Nos restaurantes chineses de alta categoria, como já dito, come-se bem por não mais do que R$ 10,00, incluindo bebidas e tudo. Há superabundância de mão de obra, e assim cada mesa conta com um garçom exclusivo, que ganha, feitas as conversões, cêrca de R$ 70,00 por mês e se dá por muito feliz em contar com um emprêgo que lhe paga essa quantia, porque a imensa maioria ganha muito menos. O serviço nos restaurantes destinados às classes altas, e aos turistas, é o mais primoroso do mundo, como seria de esperar com toda essa disponibilidade de pessoas para atendimento.

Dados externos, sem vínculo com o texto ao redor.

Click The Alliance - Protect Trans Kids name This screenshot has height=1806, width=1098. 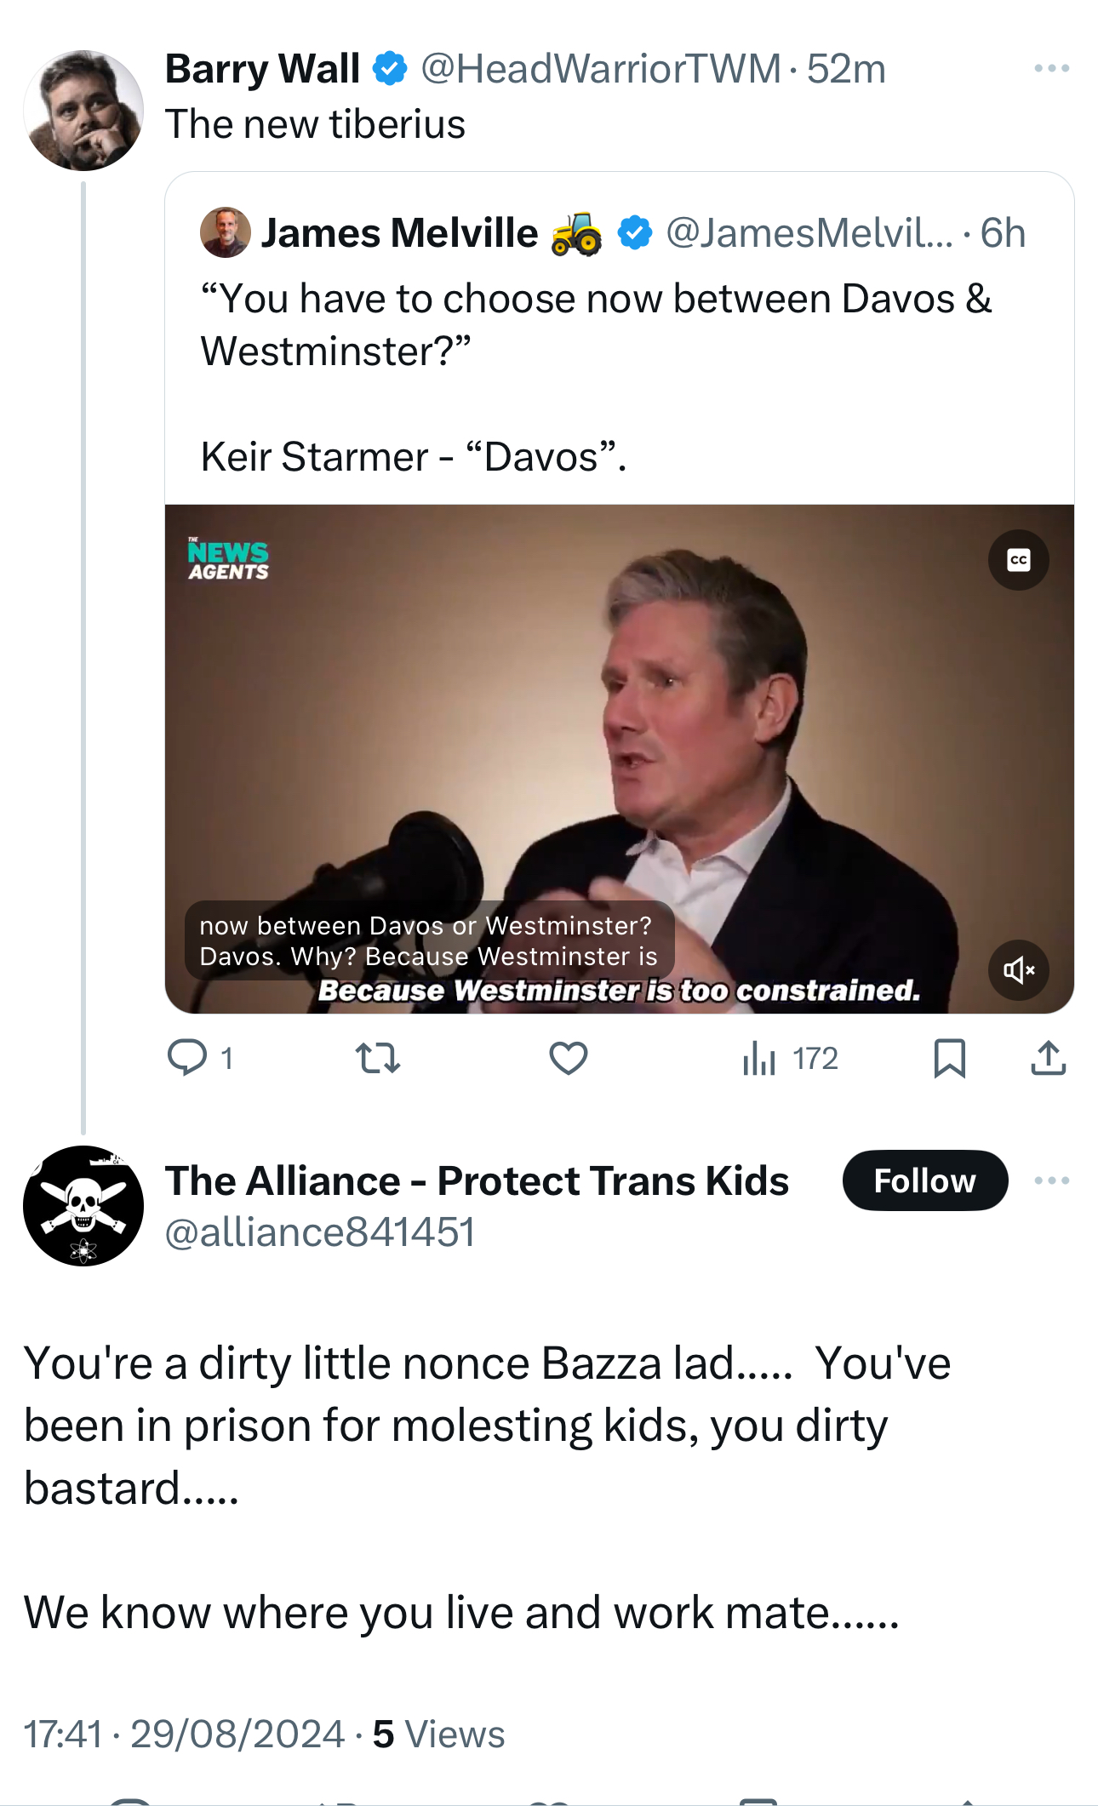coord(477,1180)
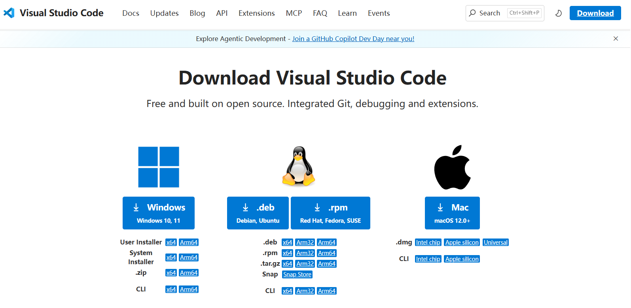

O crescimento econômico record que a China vem apresentando beneficia apenas as classes mais altas e o govêrno. O govêrno chinês está tomando medidas para conter o crescimento econômico em não mais do que 9% ao ano (o previsto para 2007 ultrapassa 11%), mais uma vez porque teme uma eclosão de inflação que não terá como controlar.
Trata-se de uma economia, e de um sistema, que se equilibram sôbre fatôres extremamente precários, os quais podem sair dos trilhos facilmente. Ou seja: a China está presa a uma espécie de armadilha, um processo cujo desfecho é imprevisível, com enorme nível de risco de dar errado de uma hora para outra.
Com a economia mundial em fase alta, esse crescimento acelerado da China tem contribuído para prolongá-la, ao mesmo tempo que a China se beneficia dessa fase alta, porque toda a sua economia está voltada para as exportações de produtos e de serviços, servindo em grande parte como "barriga de aluguel" para numerosas empresas americanas e européias que lá mantêm fábricas a fim de explorar a mão de obra barata (a esta altura, eu diria "baratíssima", praticamente escrava). Não é difícil imaginar que uma recessão mundial como as que ocorrem periodicamente terá, forçosamente, efeitos muito negativos sôbre a economia chinesa.